Dunque, Matteo Renzi ha deciso: Sergio Mattarella, attuale giudice costituzionale ed ex politico democristiano, è il candidato del Pd per il Quirinale.

La proposta del segretario del partito democratico e presidente del Consiglio è stata votata all’unanimità per alzata di mano dall’assemblea dello stesso partito.

Paolo Romani, capo gruppo Forza Italia al Senato, intervistato da Sky, non condivide il metodo seguito da Renzi e definisce la maggioranza che ha deciso per Mattarella “un po’ strampalata”, fuori dalla linea delle riforme condivise con l’ex premier Silvio Berlusconi.

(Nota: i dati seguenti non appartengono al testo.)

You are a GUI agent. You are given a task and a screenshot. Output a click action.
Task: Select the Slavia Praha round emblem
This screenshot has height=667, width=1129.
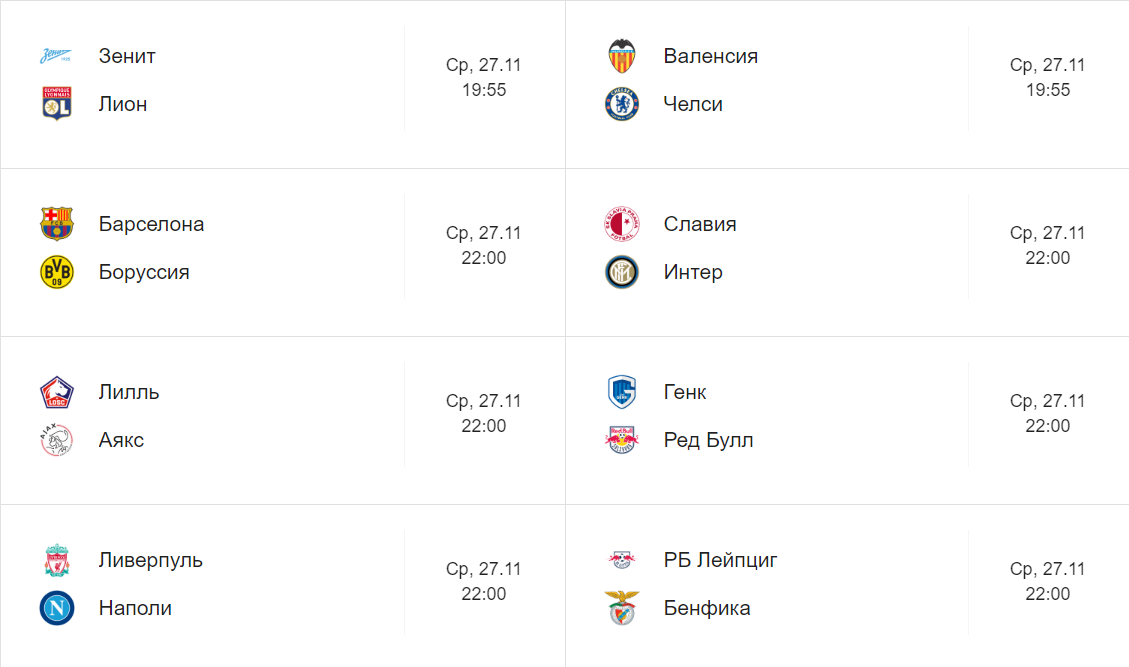point(621,223)
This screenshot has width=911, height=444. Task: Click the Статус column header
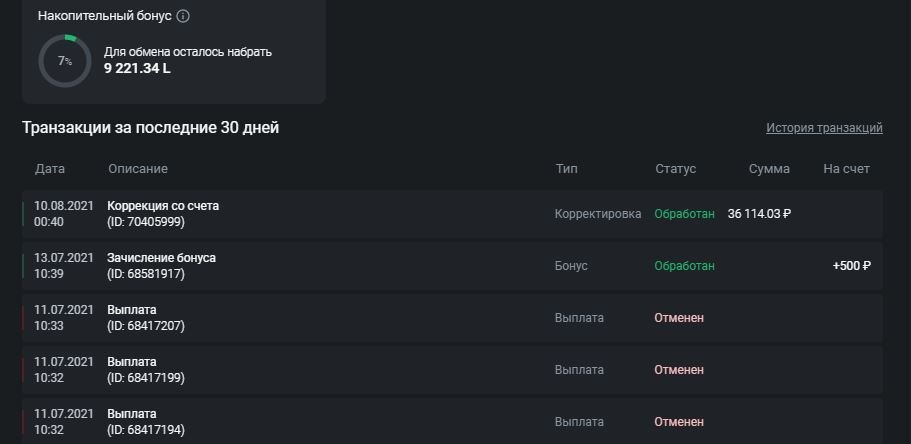click(x=676, y=169)
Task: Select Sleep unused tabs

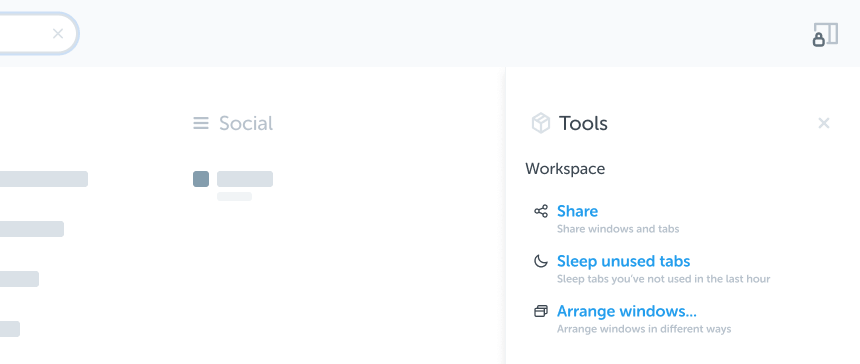Action: coord(624,261)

Intanto, si apprende che anche Scelta Civica,  Centro Democratico e Sel appoggiano il candidato voluto da Renzi e dal Pd. Resta da vedere ora se il nome di Sergio Mattarella sarà proposto sin dal primo scrutinio. I dubbi ci sono, vista la contrarietà di Forza Italia su questa candidatura. Da un momento all’altro è atteso, comunque, un incontro tra Alfano e Berlusconi su  quella che sarà una linea definitiva dei due partiti. Certo è che il tempo stringe, il primo scrutinio, alle 15.00 di oggi, è alle porte.